Durability prediction of coil spring through multibody-dynamics-based strain generation

The purpose of this study is to develop an acceleration-strain conversion model that considers torsional strain and spring curvature effects in inducing strain for a suspension coil spring. Measurements of strain-time histories at the coil spring are limited by complex geometry and insufficient workspace. This condition increases the demand for strain signal generation through multibody dynamics (MBD) simulation, reducing the need for real strain measurement of coil spring. Road tests were conducted to obtain the unsprung mass acceleration and strain signals of a coil spring under four road conditions (rural, industrial, highway, and campus road). Quarter-car suspension MBD simulation was modelled to simulate the deflection of a spring excited under unsprung mass acceleration. By using this model, simulated strain data with similar properties as the experimental data were generated for fatigue life prediction. The predicted fatigue life from the generated strain indicated a good correlation with the experimental fatigue life within the boundary and showed very low normalised root-mean-square error (NRMSE) between 4 x 10(-6) and 2 x 10(-4). Finally, it is suggested that the acceleration-strain conversion model showed an enhanced performance for producing realistic strain signals in accurately predicting the durability of coil spring.
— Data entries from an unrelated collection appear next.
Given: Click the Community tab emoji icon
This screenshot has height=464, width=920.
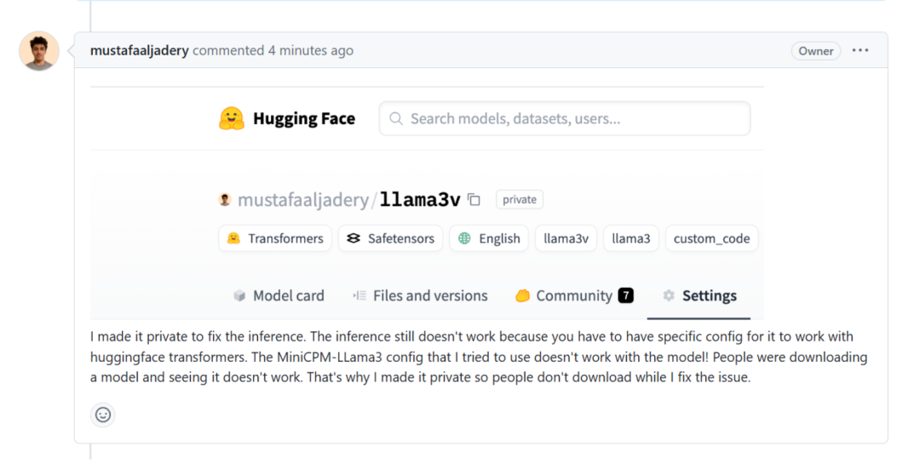Looking at the screenshot, I should pos(522,296).
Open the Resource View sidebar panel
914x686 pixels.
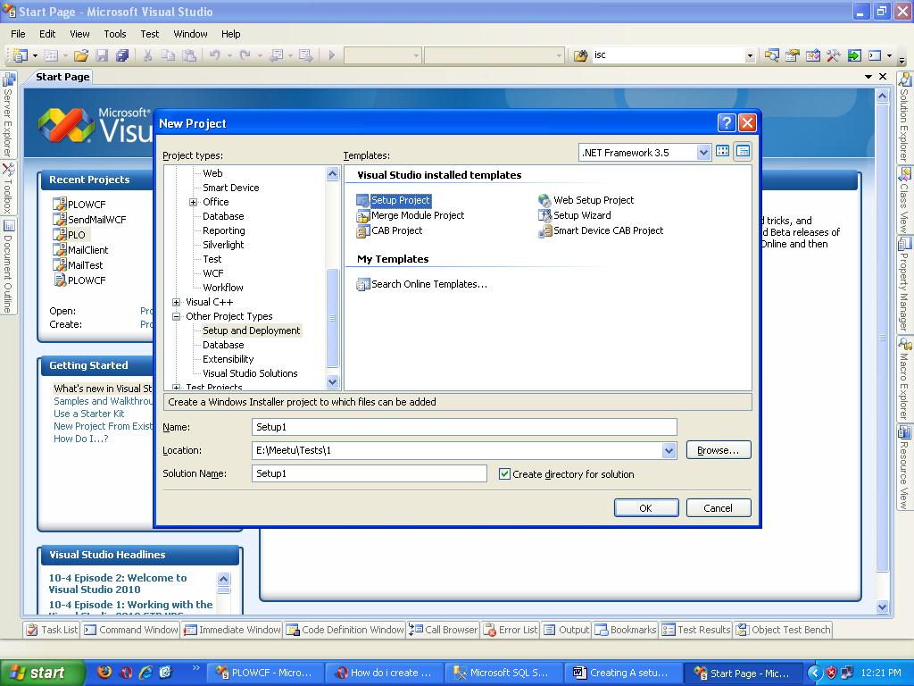[904, 464]
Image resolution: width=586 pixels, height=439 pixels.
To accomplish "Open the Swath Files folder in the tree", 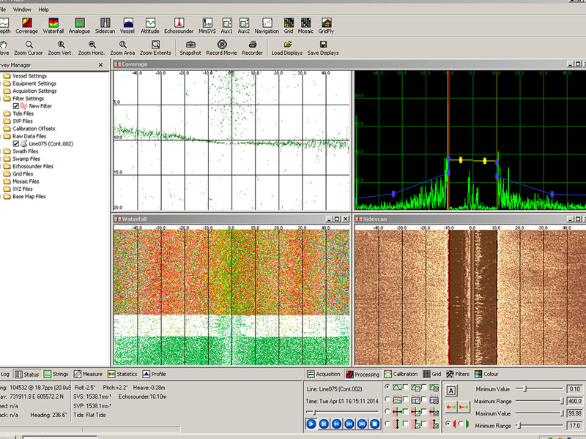I will tap(26, 151).
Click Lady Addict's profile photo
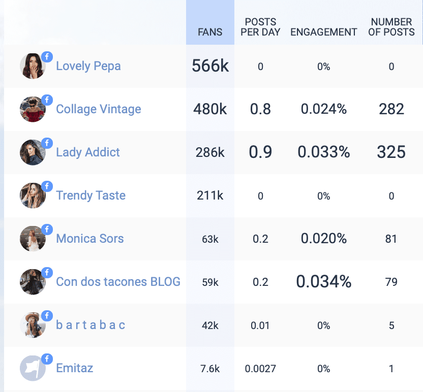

This can, therefore, further reduce the need for real strain measurement at the coil spring that can result in an erroneous signal. (C) 2021 Elsevier Ltd. All rights reserved.

Automated summary

The study aims to develop an acceleration-strain conversion model considering torsional strain and spring curvature effects for inducing strain in a suspension coil spring. By using multibody dynamics simulation to generate strain signals, the need for real strain measurement is reduced. Road tests and simulation data demonstrate that the model accurately predicts fatigue life of the spring.